## Directions
You are to retype all of the data exactly as it appears.

## Stored records
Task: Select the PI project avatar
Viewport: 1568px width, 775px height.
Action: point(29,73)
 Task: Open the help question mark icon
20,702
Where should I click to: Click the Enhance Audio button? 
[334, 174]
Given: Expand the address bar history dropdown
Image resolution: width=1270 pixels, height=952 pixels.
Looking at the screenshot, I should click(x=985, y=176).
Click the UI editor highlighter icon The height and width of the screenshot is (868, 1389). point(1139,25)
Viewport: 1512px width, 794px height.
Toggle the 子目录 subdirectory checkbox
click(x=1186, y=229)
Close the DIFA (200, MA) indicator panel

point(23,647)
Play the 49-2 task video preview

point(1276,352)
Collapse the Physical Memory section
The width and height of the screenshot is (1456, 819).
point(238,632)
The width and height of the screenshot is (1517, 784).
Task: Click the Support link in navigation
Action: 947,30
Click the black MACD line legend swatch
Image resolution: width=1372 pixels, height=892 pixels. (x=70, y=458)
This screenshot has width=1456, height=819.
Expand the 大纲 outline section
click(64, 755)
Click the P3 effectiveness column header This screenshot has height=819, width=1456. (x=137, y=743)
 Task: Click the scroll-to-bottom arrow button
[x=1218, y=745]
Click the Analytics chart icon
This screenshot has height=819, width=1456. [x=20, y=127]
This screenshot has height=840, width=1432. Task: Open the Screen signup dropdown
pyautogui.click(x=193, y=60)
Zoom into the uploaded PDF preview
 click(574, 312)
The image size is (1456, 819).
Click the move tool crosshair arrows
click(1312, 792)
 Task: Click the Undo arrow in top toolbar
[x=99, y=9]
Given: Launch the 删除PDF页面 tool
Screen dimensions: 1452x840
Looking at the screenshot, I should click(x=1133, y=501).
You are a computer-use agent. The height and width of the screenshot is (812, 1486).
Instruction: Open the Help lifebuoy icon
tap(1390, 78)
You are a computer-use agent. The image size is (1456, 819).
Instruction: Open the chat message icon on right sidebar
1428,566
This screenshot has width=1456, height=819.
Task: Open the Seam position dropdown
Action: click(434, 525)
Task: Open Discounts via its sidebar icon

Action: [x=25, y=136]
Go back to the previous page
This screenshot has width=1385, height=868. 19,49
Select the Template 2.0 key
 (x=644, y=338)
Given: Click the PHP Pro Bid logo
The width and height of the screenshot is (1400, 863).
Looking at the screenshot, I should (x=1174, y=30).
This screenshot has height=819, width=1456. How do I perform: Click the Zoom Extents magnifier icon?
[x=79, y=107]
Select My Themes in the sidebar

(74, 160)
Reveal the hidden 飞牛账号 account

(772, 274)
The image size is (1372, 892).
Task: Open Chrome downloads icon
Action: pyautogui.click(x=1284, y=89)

## Exercise solution
Task: Select the PI project avatar
Viewport: 1568px width, 775px height.
Action: point(29,73)
 Task: Open the help question mark icon
20,702
Where should I click to: Click the Enhance Audio button? 
[334, 174]
Given: Expand the address bar history dropdown
Image resolution: width=1270 pixels, height=952 pixels.
Looking at the screenshot, I should click(x=985, y=176).
Click the UI editor highlighter icon The height and width of the screenshot is (868, 1389). point(1139,25)
Viewport: 1512px width, 794px height.
Toggle the 子目录 subdirectory checkbox
click(x=1186, y=229)
Close the DIFA (200, MA) indicator panel

point(23,647)
Play the 49-2 task video preview

point(1276,352)
Collapse the Physical Memory section
The width and height of the screenshot is (1456, 819).
point(238,632)
The width and height of the screenshot is (1517, 784).
Task: Click the Support link in navigation
Action: 947,30
Click the black MACD line legend swatch
Image resolution: width=1372 pixels, height=892 pixels. (x=70, y=458)
This screenshot has width=1456, height=819.
Expand the 大纲 outline section
click(64, 755)
Click the P3 effectiveness column header This screenshot has height=819, width=1456. (x=137, y=743)
 Task: Click the scroll-to-bottom arrow button
[x=1218, y=745]
Click the Analytics chart icon
This screenshot has height=819, width=1456. [x=20, y=127]
This screenshot has height=840, width=1432. Task: Open the Screen signup dropdown
pyautogui.click(x=193, y=60)
Zoom into the uploaded PDF preview
 click(574, 312)
The image size is (1456, 819).
Click the move tool crosshair arrows
click(1312, 792)
 Task: Click the Undo arrow in top toolbar
[x=99, y=9]
Given: Launch the 删除PDF页面 tool
Screen dimensions: 1452x840
Looking at the screenshot, I should click(x=1133, y=501).
You are a computer-use agent. The height and width of the screenshot is (812, 1486).
Instruction: Open the Help lifebuoy icon
tap(1390, 78)
You are a computer-use agent. The image size is (1456, 819).
Instruction: Open the chat message icon on right sidebar
1428,566
This screenshot has width=1456, height=819.
Task: Open the Seam position dropdown
Action: click(434, 525)
Task: Open Discounts via its sidebar icon

Action: [x=25, y=136]
Go back to the previous page
This screenshot has width=1385, height=868. 19,49
Select the Template 2.0 key
 (x=644, y=338)
Given: Click the PHP Pro Bid logo
The width and height of the screenshot is (1400, 863).
Looking at the screenshot, I should (x=1174, y=30).
This screenshot has height=819, width=1456. How do I perform: Click the Zoom Extents magnifier icon?
[x=79, y=107]
Select My Themes in the sidebar

(74, 160)
Reveal the hidden 飞牛账号 account

(772, 274)
The image size is (1372, 892).
Task: Open Chrome downloads icon
Action: pyautogui.click(x=1284, y=89)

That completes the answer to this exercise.